A couple of examples where this didn't happen are Arsenal waiting a season for Arséne Wenger to become available and Martin Edwards refusing to sack Alex Ferguson in 1990 because he felt had potential to improve.

There's a pattern that most clubs follow when picking a new dude; it's usually a mad rush to hire a new guy as this is seen as a sign of strength and a protracted process a sign of sluggishness. Rather than asking a candidate to present to the board some sort of plan for the club and explain their footballing philosophy and detail where they want to take the club and how, ..usually the new guy is just told by his agent that a club is interested and he accepts.

In England, the new guy is always a man, usually aged between 40-50, most often an ex-player (despite this usually being a hindrance), always under-qualified (football is still considered a game that cannot be taught in the classroom) and either recently sacked from another job or has achieved good results from his current position over a five or six month period. Finally he'll be English and taking over from a failed foreigner or a foreigner taking over from a failed Englishman.

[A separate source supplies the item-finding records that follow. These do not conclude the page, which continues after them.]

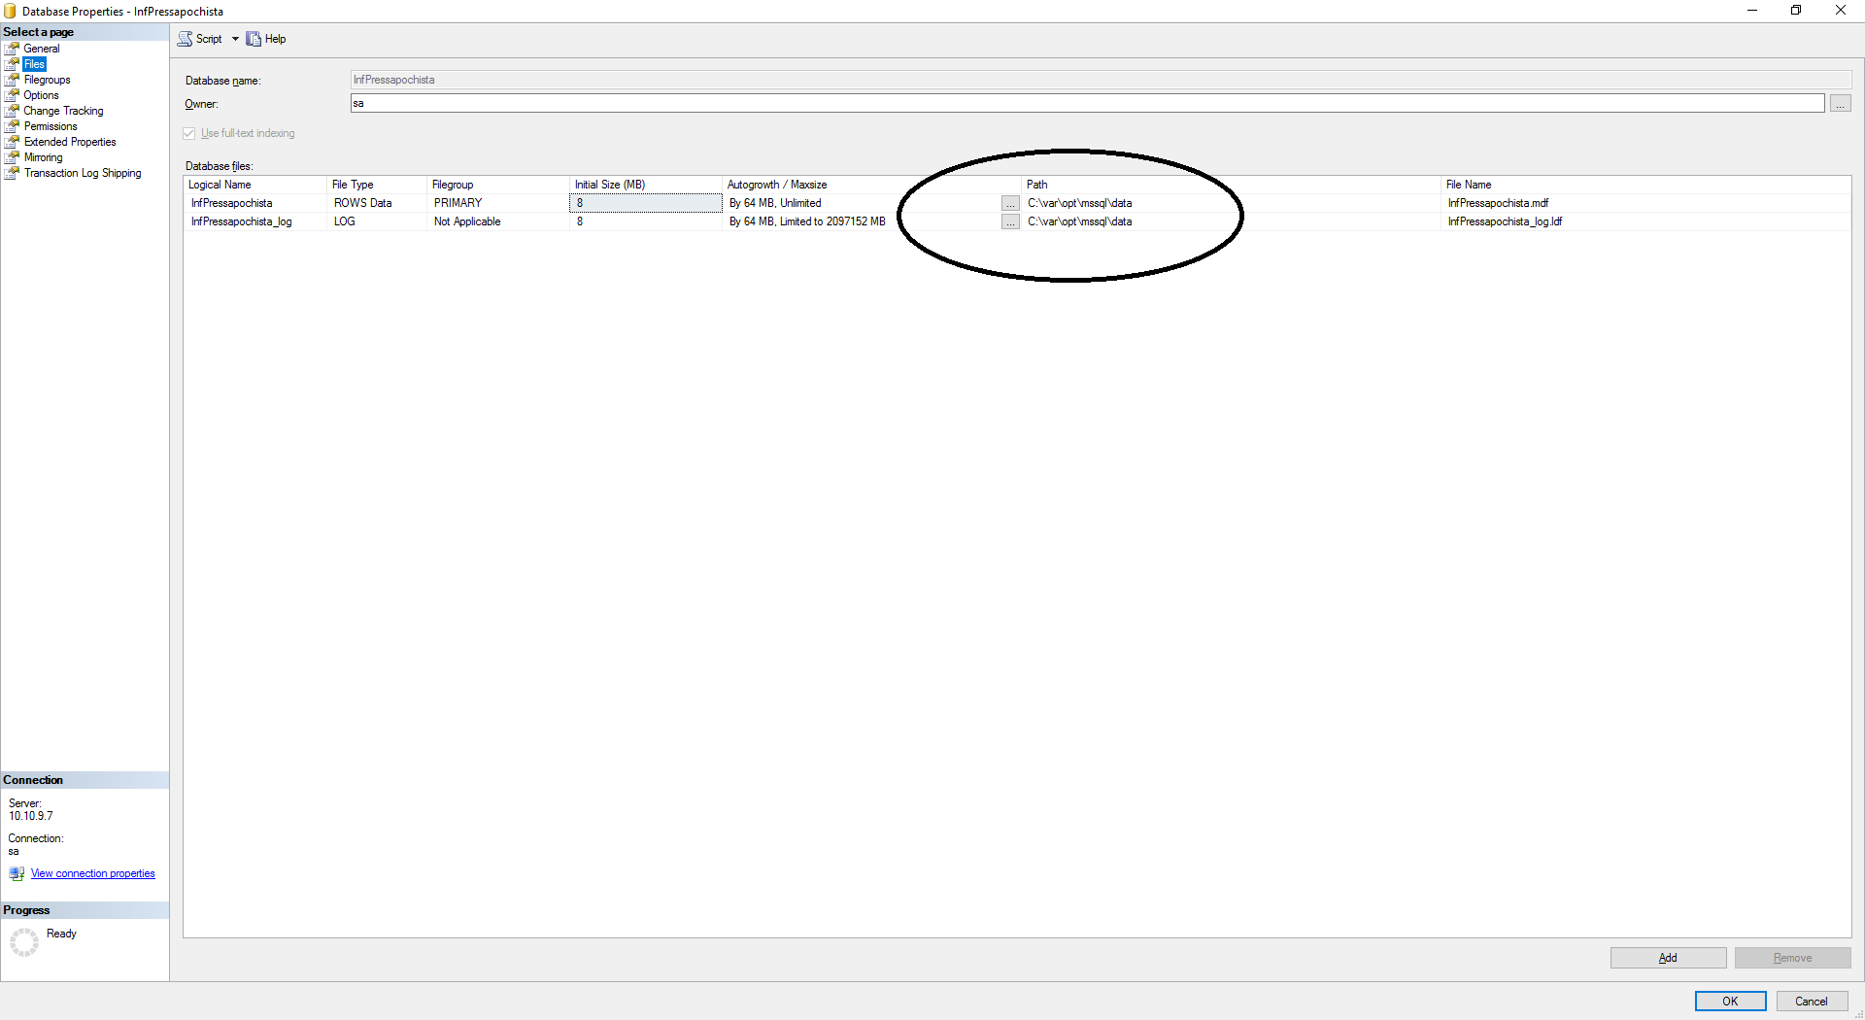Open the General page
The image size is (1865, 1020).
point(42,49)
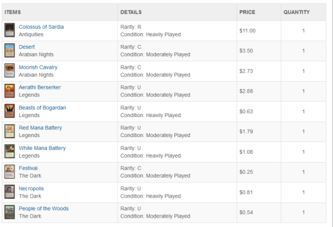Open the White Mana Battery thumbnail
The width and height of the screenshot is (333, 227).
(9, 152)
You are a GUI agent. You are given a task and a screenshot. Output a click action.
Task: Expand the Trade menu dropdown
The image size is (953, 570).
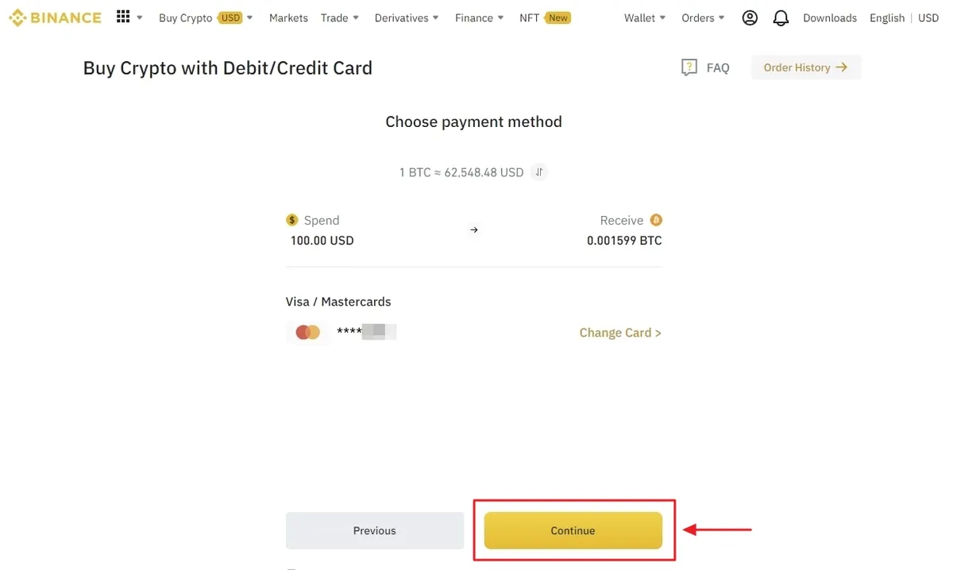(x=340, y=17)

Roy Hodgson was appointed on this basis. He has no claim to a job as big as Liverpool's. He's considered to have a wealth of international experience, but when you look at his CV it's pretty unimpressive. With the greatest respect to such footballing power houses as Switzerland, Finland and the United Arab Emirates and clubs such as Viking in Norway and Grasshopper in Switzerland, these are not comparable with a club as big as Liverpool and with expectations as high as Liverpool's.

Roy Hodgson got this job because he was English, had some good results with Fulham the previous seven or eight months and was well liked by the English tabloids. The downside of course, was that he was not qualified for a job this big, boarding on hopeless.

Liverpool will now take a reciprocal course through the same illogical process of selecting a manager if they choose Frank Rijkaard who appears to be odds on favourite to take over and continue Liverpool's descent into the Championship.

He's available having been sacked from Galatasaray after less than one season. His first club job was with Sparta Rotterdam where he was able to relegate the side for the first time in it's history, but established himself as a special one by some how being offered the Barca job and receiving the gift of Ronaldinho from the footballing Gods.

Those three years of success with Barca appear to be the exception rather than the rule, and Barca is after all an exceptional club - I'd like to think I could win at least three La Liga titles with them without ever even having to leaving my bungalow - but it will be enough for all future clubs to justify appointing him and enough for him to justify accepting these jobs.

I'm going to predict no more than an eighteen month reign for Rijkaard if he's given the Liverpool job. That ought to be more than enough time to prove he isn't qualified. He'll then have to be replaced by an English/British manager as the fans will have had enough of Johnny Foreigner wrecking their beloved Liverpool and it'll all start again.